Functional Coupling between the P2X 7 Receptor and Pannexin-1 Channel in Rat Trigeminal Ganglion Neurons.

The ionotropic P2X receptor, P2X ₇ , is believed to regulate and/or generate nociceptive pain, and pain in several neuropathological diseases. Although there is a known relationship between P2X ₇ receptor activity and pain sensing, its detailed functional properties in trigeminal ganglion (TG) neurons remains unclear. We examined the electrophysiological and pharmacological characteristics of the P2X ₇ receptor and its functional coupling with other P2X receptors and pannexin-1 (PANX1) channels in primary cultured rat TG neurons, using whole-cell patch-clamp recordings. Application of ATP and Bz-ATP induced long-lasting biphasic inward currents that were more sensitive to extracellular Bz-ATP than ATP, indicating that the current was carried by P2X ₇ receptors. While the biphasic current densities of the first and second components were increased by Bz-ATP in a concentration dependent manner; current duration was only affected in the second component.
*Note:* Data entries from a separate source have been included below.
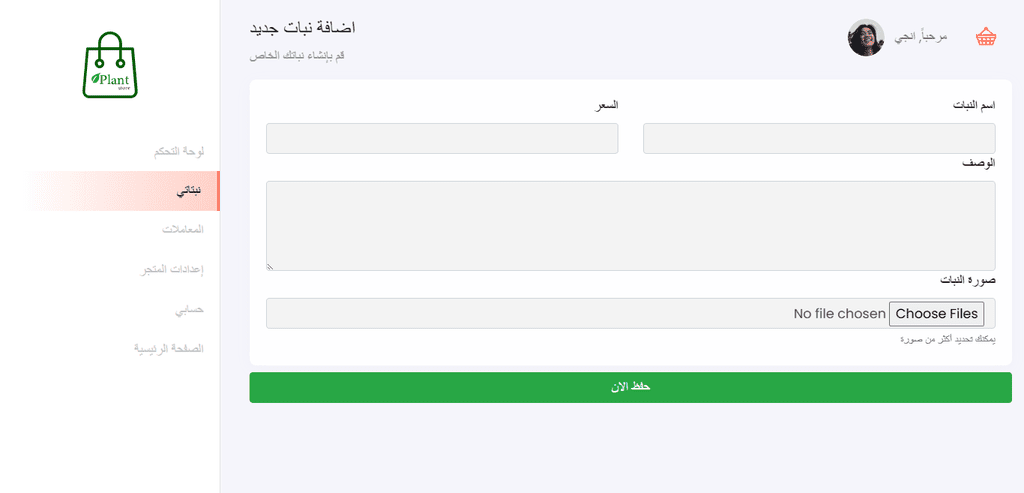Image resolution: width=1024 pixels, height=493 pixels.
Task: Click the صورة النبات field label
Action: tap(967, 279)
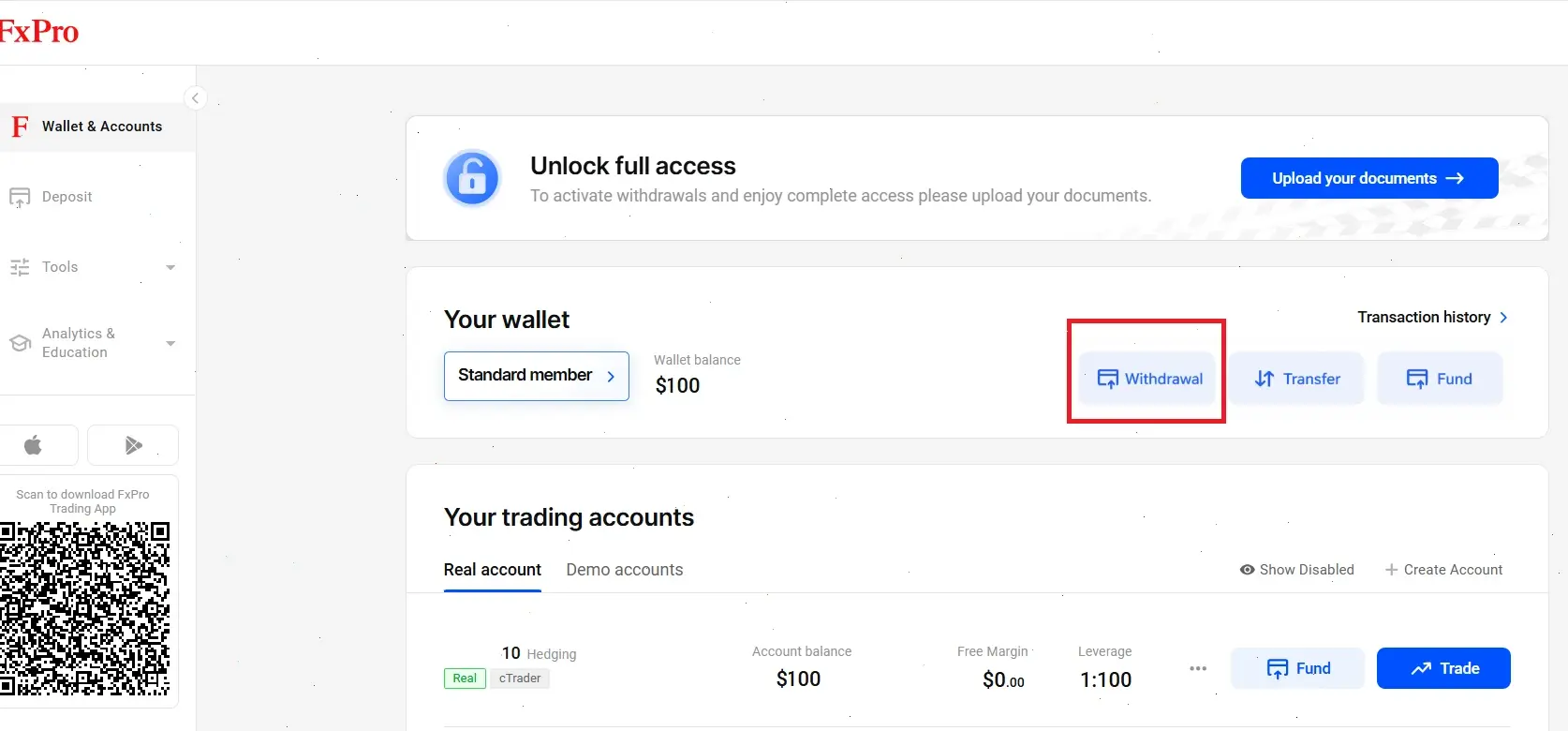Select the Real account tab
This screenshot has height=731, width=1568.
[x=492, y=570]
These currents were significantly inhibited by P2X ₇ receptor antagonists, while only the second component was inhibited by P2X _{1, 3,} and ₄ receptor antagonists, PANX1 channel inhibitors, and extracellular ATPase. Taken together, our data suggests that autocrine or paracrine signaling via the P2X ₇ -PANX1-P2X receptor/channel complex may play important roles in several pain sensing pathways via long-lasting neuronal activity driven by extracellular high-concentration ATP following tissue damage in the orofacial area.